--- What you will do ---
Skip every picture and copy only the lines from the one containing "Where should I" to the final line of the records below.

--- Dataset entries ---
───

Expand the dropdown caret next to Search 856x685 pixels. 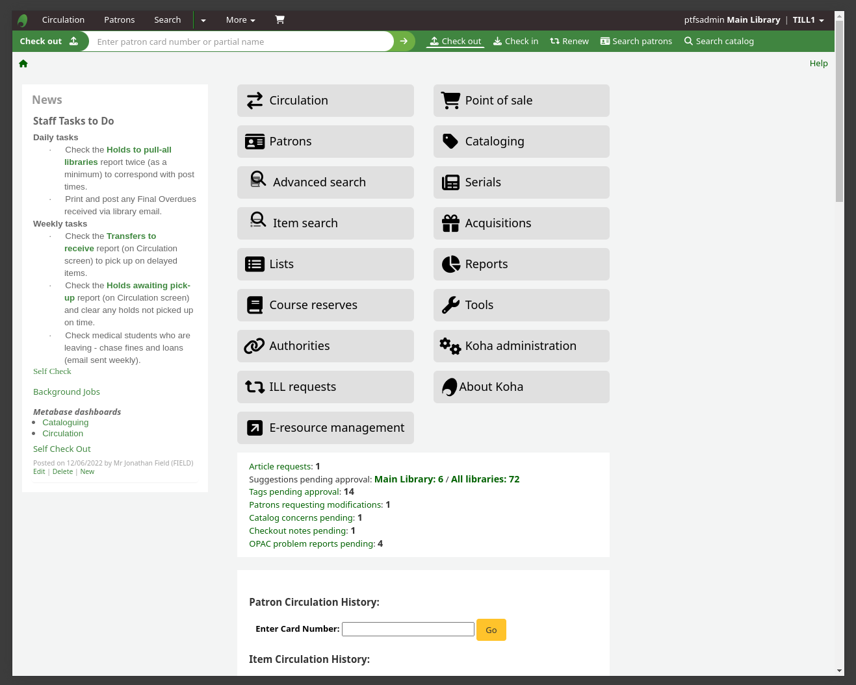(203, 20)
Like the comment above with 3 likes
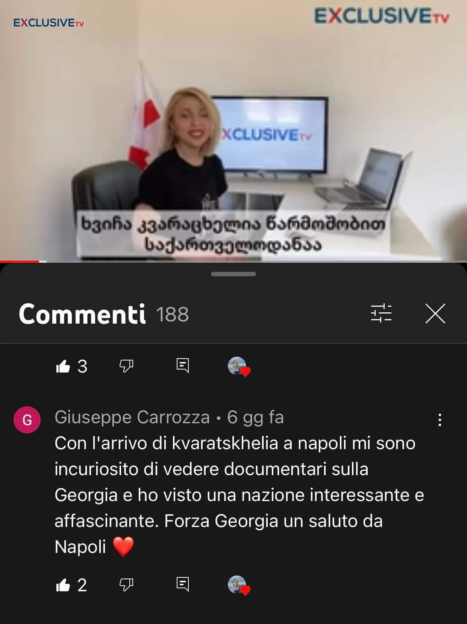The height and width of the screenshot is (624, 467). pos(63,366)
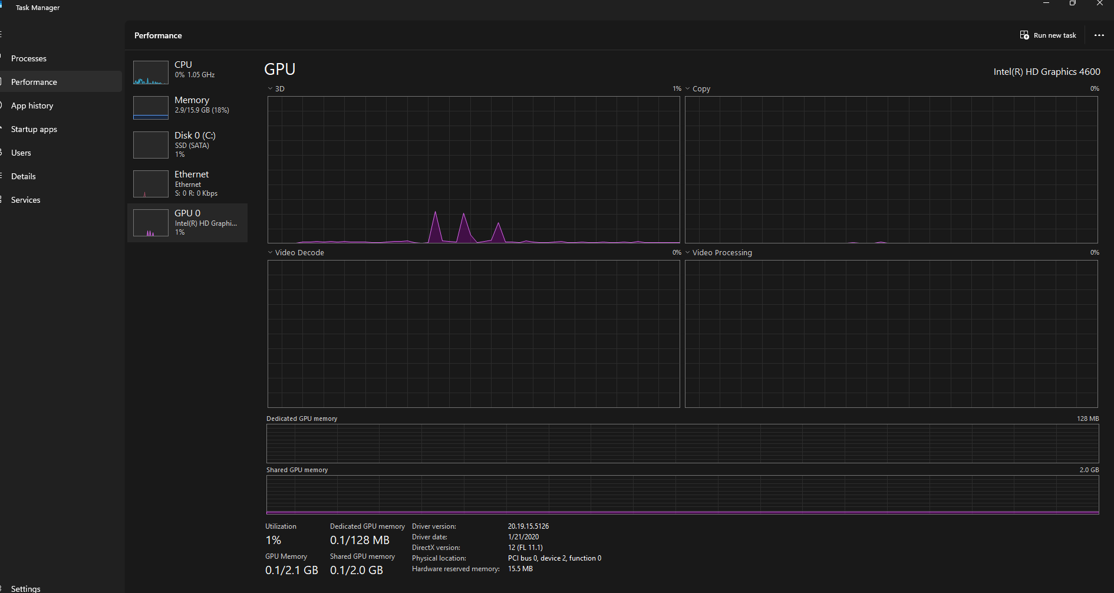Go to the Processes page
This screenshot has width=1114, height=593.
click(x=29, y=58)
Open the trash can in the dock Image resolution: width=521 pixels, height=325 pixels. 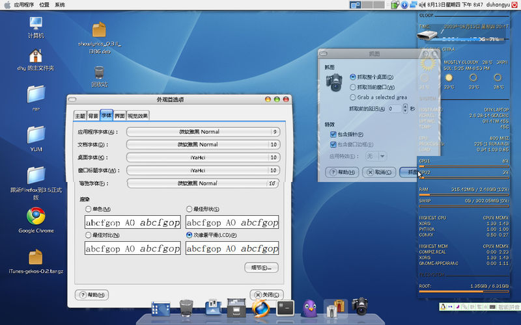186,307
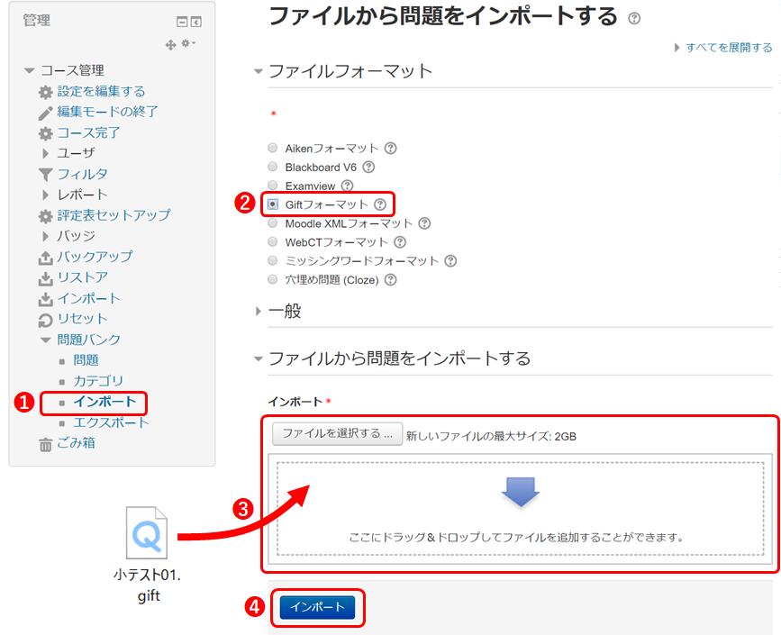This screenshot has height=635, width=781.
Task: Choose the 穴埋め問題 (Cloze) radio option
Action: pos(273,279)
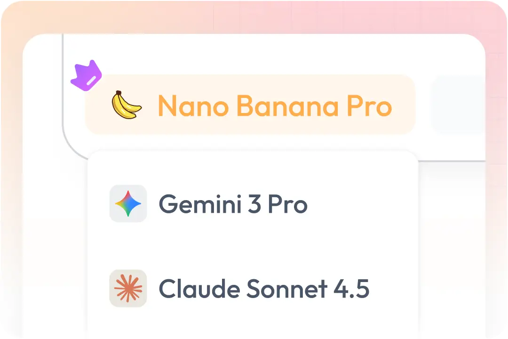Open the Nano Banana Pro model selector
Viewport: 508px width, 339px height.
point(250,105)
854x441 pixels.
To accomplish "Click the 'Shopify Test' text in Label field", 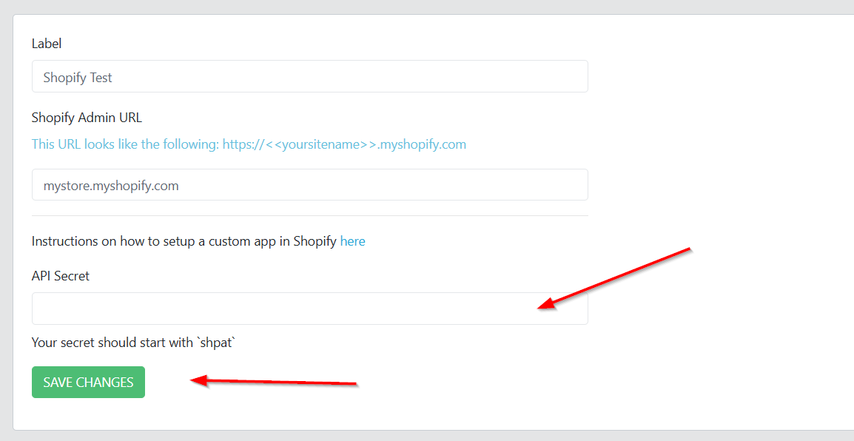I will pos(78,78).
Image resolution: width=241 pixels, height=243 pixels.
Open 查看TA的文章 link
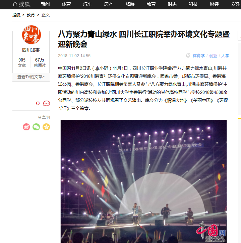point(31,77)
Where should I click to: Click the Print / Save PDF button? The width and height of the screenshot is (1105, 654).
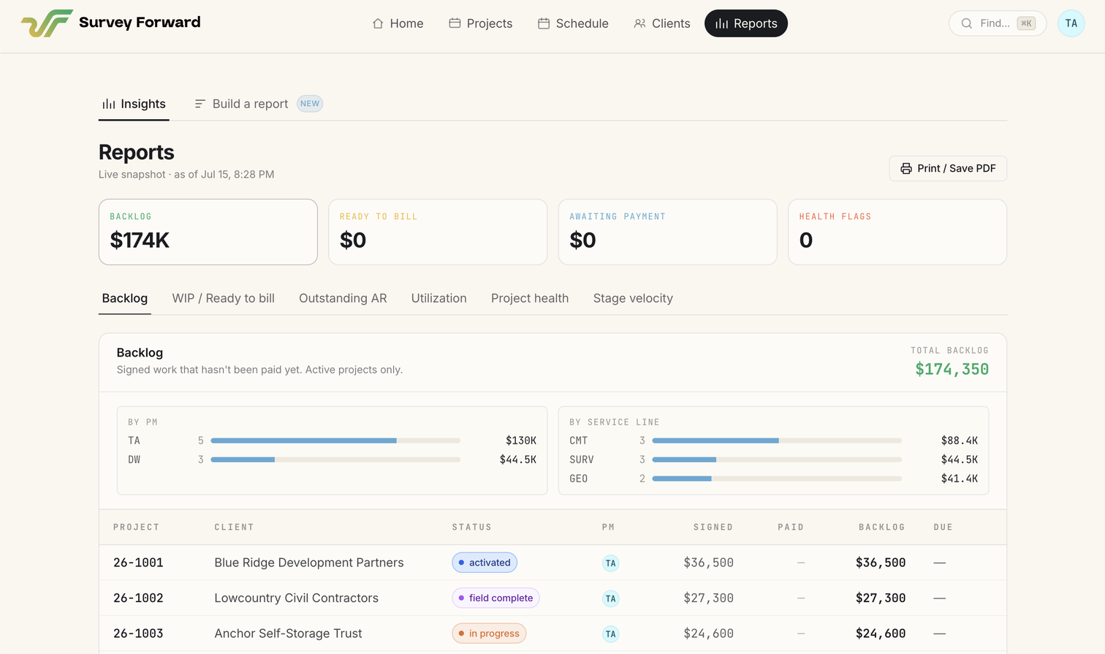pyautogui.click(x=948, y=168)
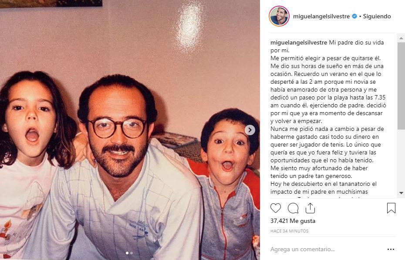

───

--- Solved problem ---
Where should I click to: Click the Print / Save PDF button? The width and height of the screenshot is (1105, 654).
pyautogui.click(x=948, y=168)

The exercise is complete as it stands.